— start of Text segment —

In this particular case the problem can probably be resolved by being a bit 
stricter with the check in interior_contains:

Instead of checking

return self.polyhedron()._is_positive( self.eval(Vobj) )

one should have

return self.polyhedron()._is_positive( self.eval(Vobj) ) and 
not self.polyhedron()._is_zero( self.eval(Vobj) )

Am Dienstag, 13. Oktober 2015 09:20:10 UTC+2 schrieb jplab:
>
> Hi everyone,
>
> Currently, I am working on the ticket:
>
> http://trac.sagemath.org/ticket/18442
>
> which implements a barycentric subdivision of a polytope. For this I use 
> the containment check. In the tests, it works fine for a regular pentagon 
> over AA but not over RDF. The problem can be seen with the following code:
>
> sage: P = polytopes.regular_polygon(5)
> sage: a_vertex = P.vertices()[0]
> sage: for facet in P.Hrepresentation(): print facet.contains(a_vertex), 
> facet.interior_contains(a_vertex)

— end of Text segment —
— start of Data lines —

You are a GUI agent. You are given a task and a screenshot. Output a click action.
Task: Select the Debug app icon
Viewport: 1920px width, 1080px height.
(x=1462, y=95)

— end of Data lines —

What you should do —
Write out the containment-check message between "Am Dienstag, 13." and "P = polytopes.regular_polygon(5)", inclusive, word for word. The data have no part in this exercise.

Full solution —
Am Dienstag, 13. Oktober 2015 09:20:10 UTC+2 schrieb jplab:
>
> Hi everyone,
>
> Currently, I am working on the ticket:
>
> http://trac.sagemath.org/ticket/18442
>
> which implements a barycentric subdivision of a polytope. For this I use 
> the containment check. In the tests, it works fine for a regular pentagon 
> over AA but not over RDF. The problem can be seen with the following code:
>
> sage: P = polytopes.regular_polygon(5)